Collect every line of the records below that contains the string "Where", copying each line in full. Only matches with the same capitalization count.

[Text and item location entries]
....................
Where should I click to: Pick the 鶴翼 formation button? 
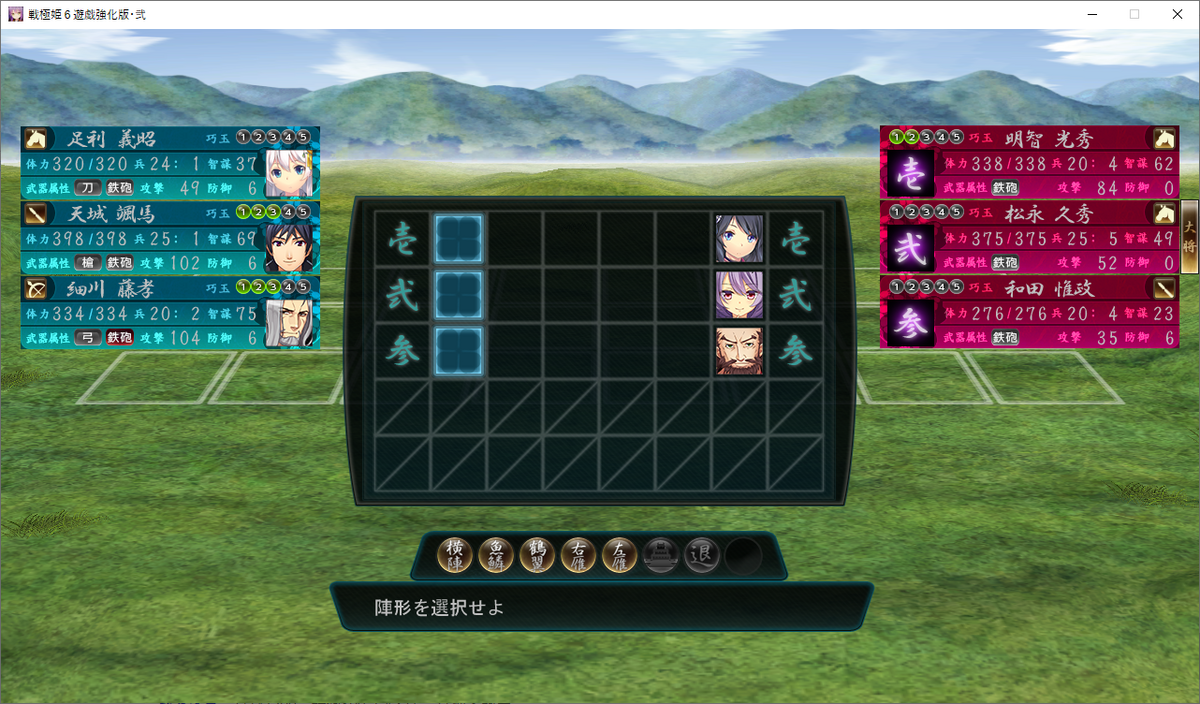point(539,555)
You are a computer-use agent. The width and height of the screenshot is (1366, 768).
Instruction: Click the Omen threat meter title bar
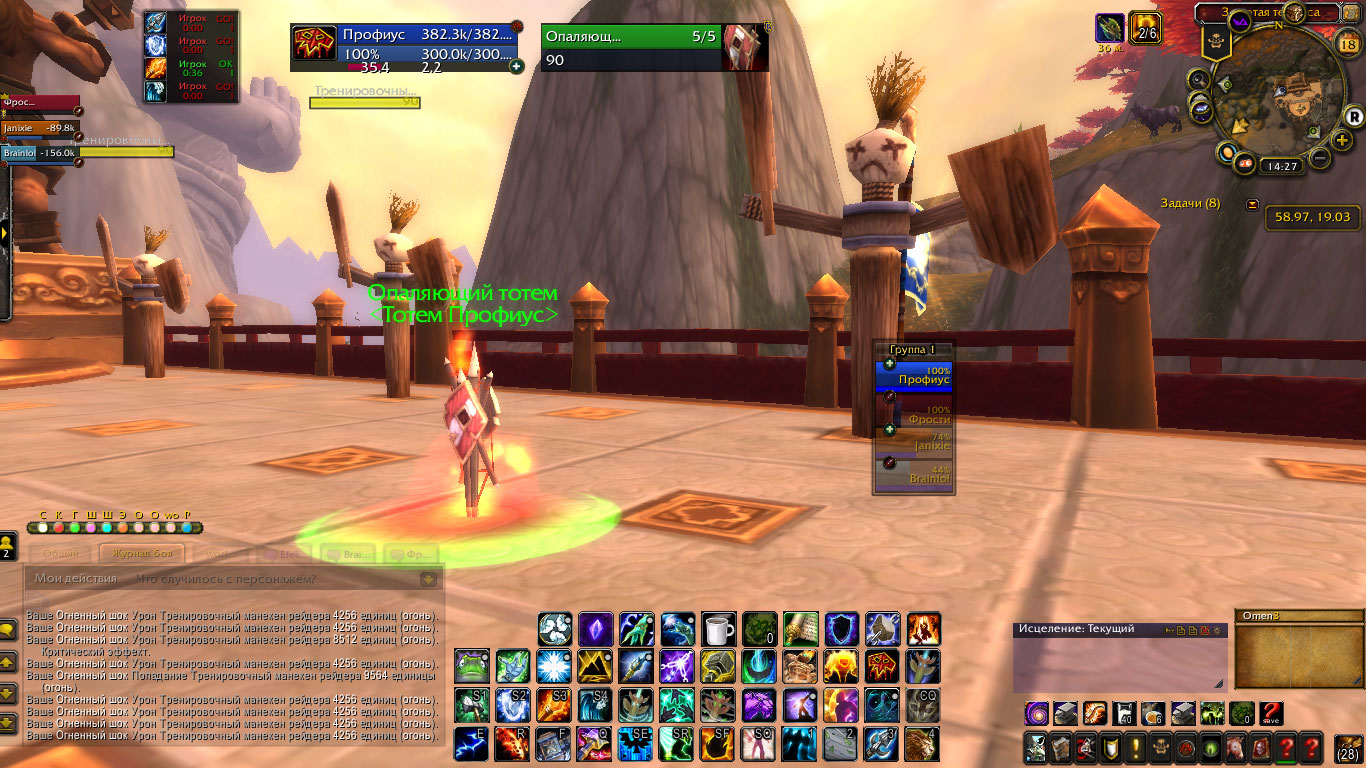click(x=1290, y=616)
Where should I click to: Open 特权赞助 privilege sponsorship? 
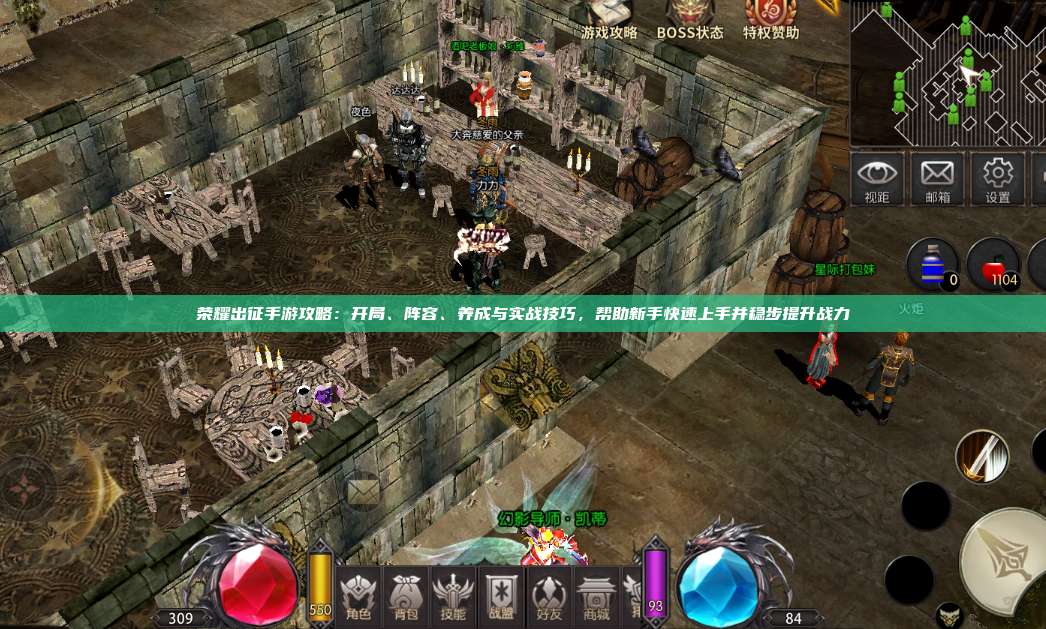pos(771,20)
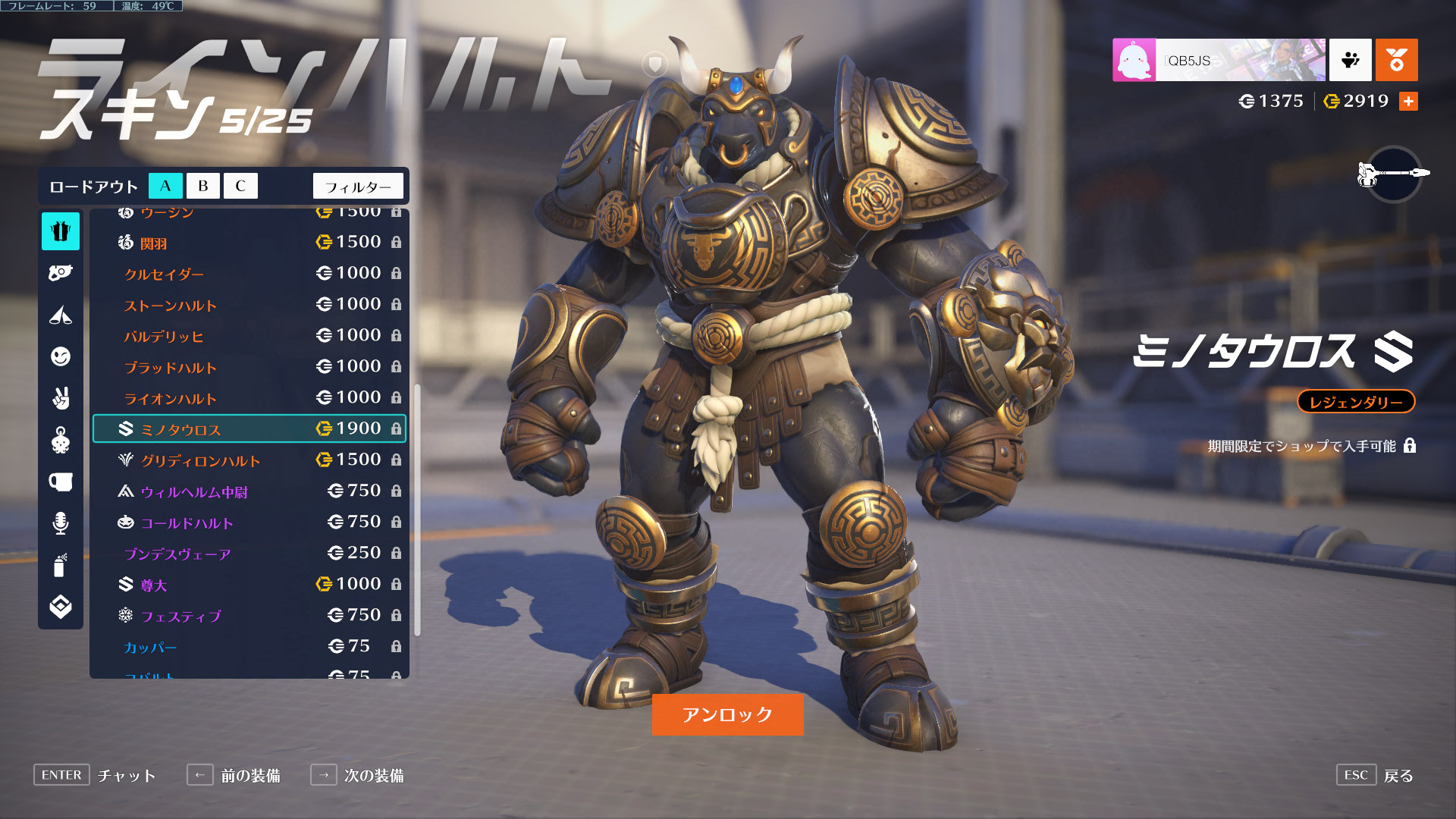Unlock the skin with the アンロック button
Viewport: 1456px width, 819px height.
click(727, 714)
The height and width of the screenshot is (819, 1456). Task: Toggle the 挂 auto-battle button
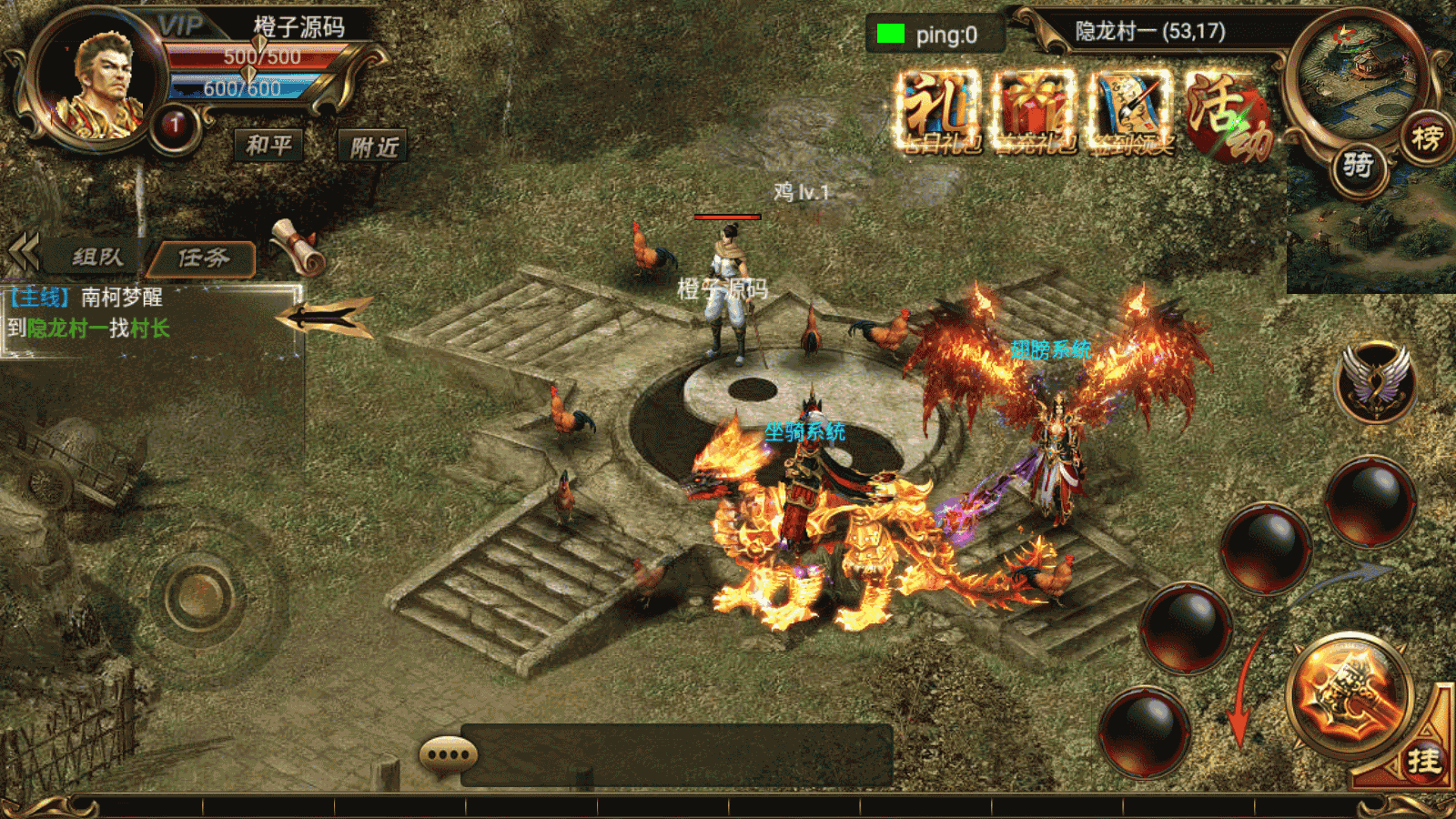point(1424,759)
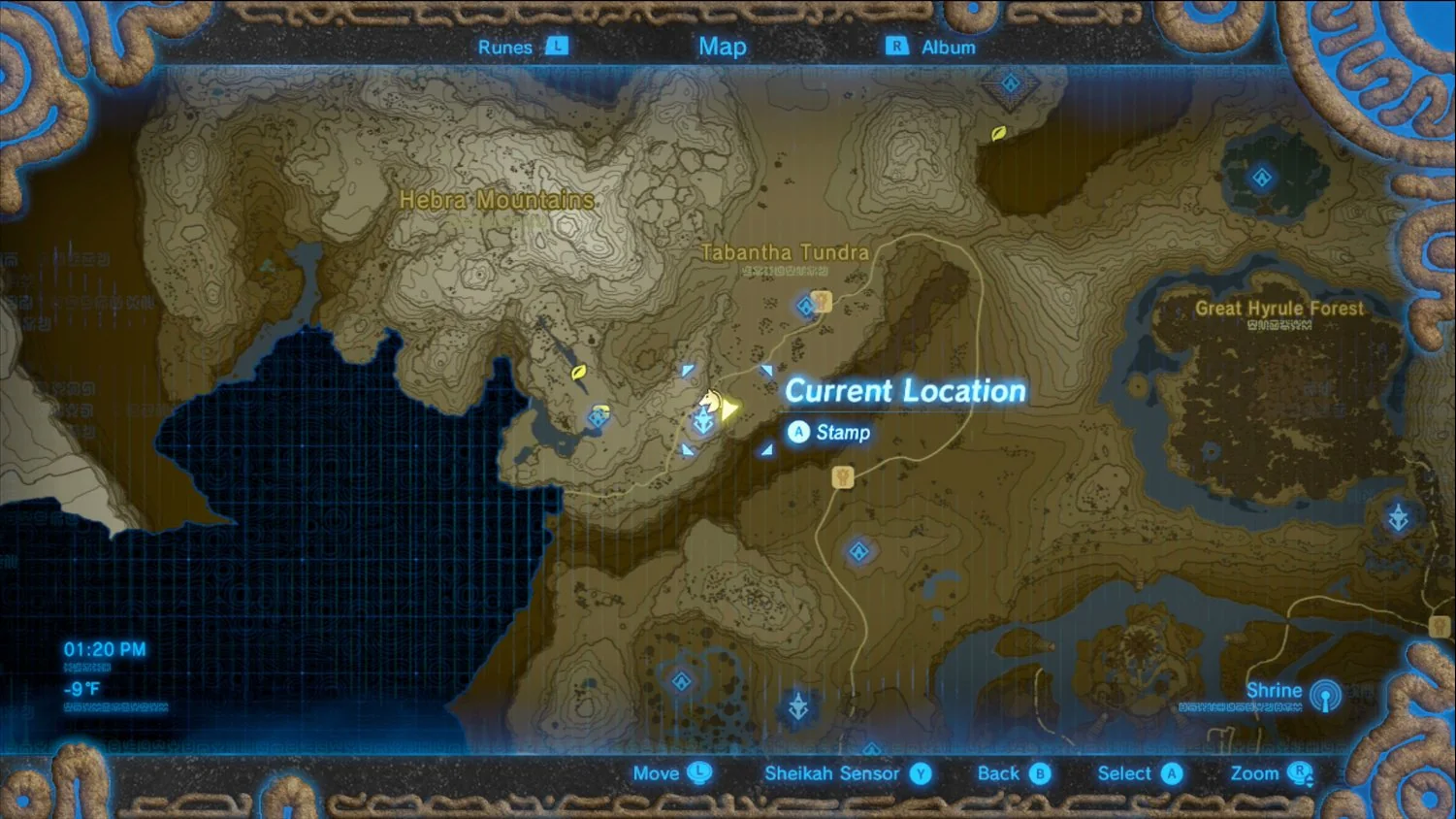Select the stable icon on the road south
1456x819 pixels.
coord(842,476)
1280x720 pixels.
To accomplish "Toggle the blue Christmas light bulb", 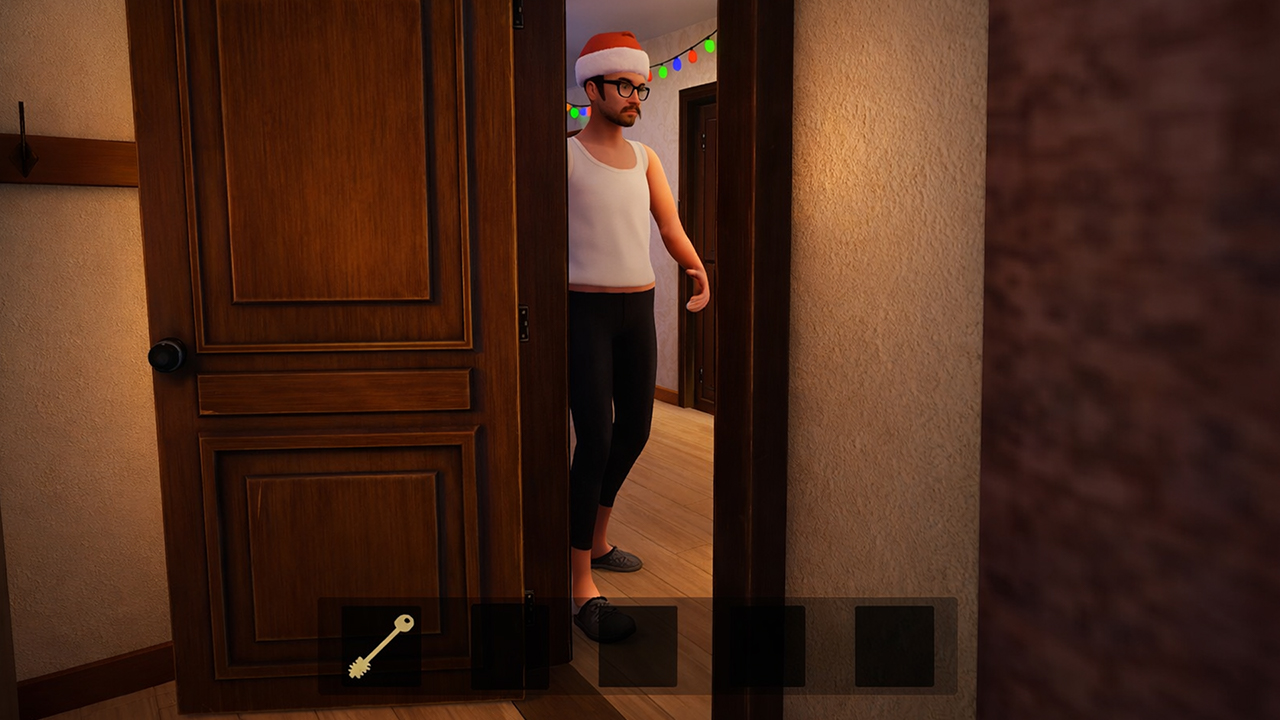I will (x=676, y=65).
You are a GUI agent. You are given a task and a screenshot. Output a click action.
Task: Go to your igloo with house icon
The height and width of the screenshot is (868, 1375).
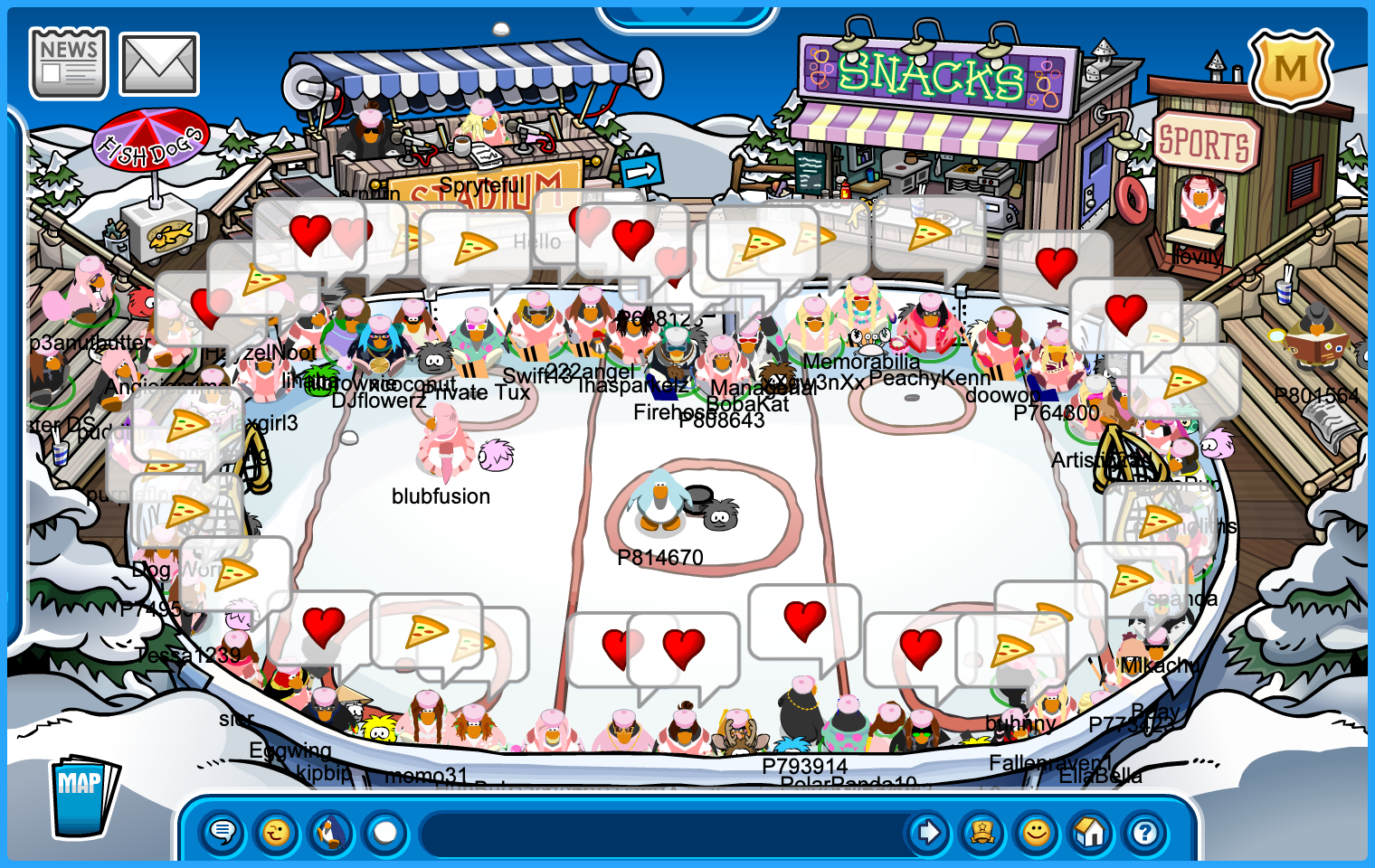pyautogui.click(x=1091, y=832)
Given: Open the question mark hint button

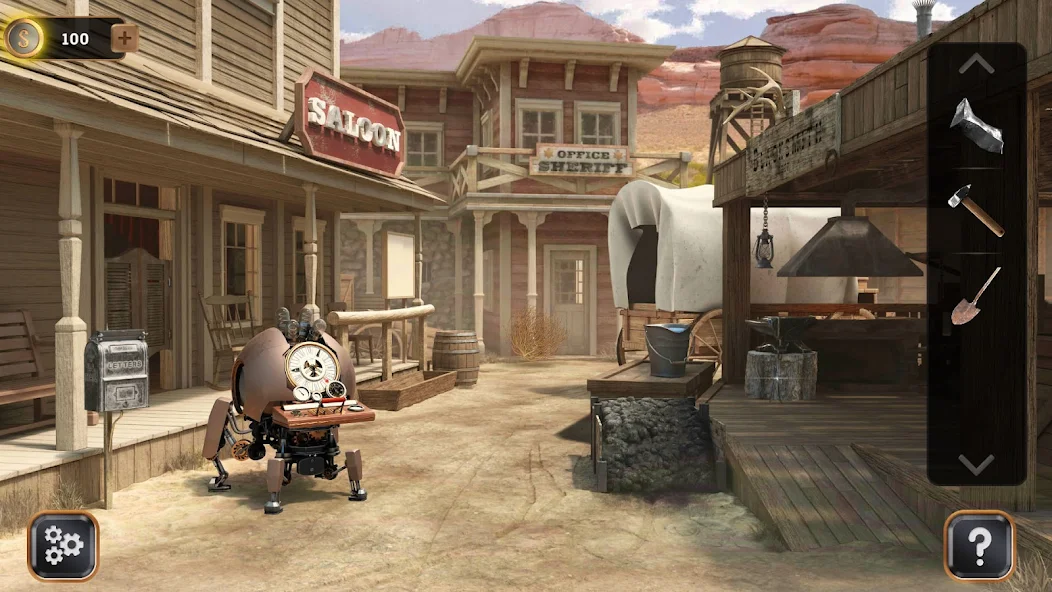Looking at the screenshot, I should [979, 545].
....................
• _Complete answer_:
Where should I click to: Pick the 鶴翼 formation button? 
Where should I click to: Open 特权赞助 privilege sponsorship? 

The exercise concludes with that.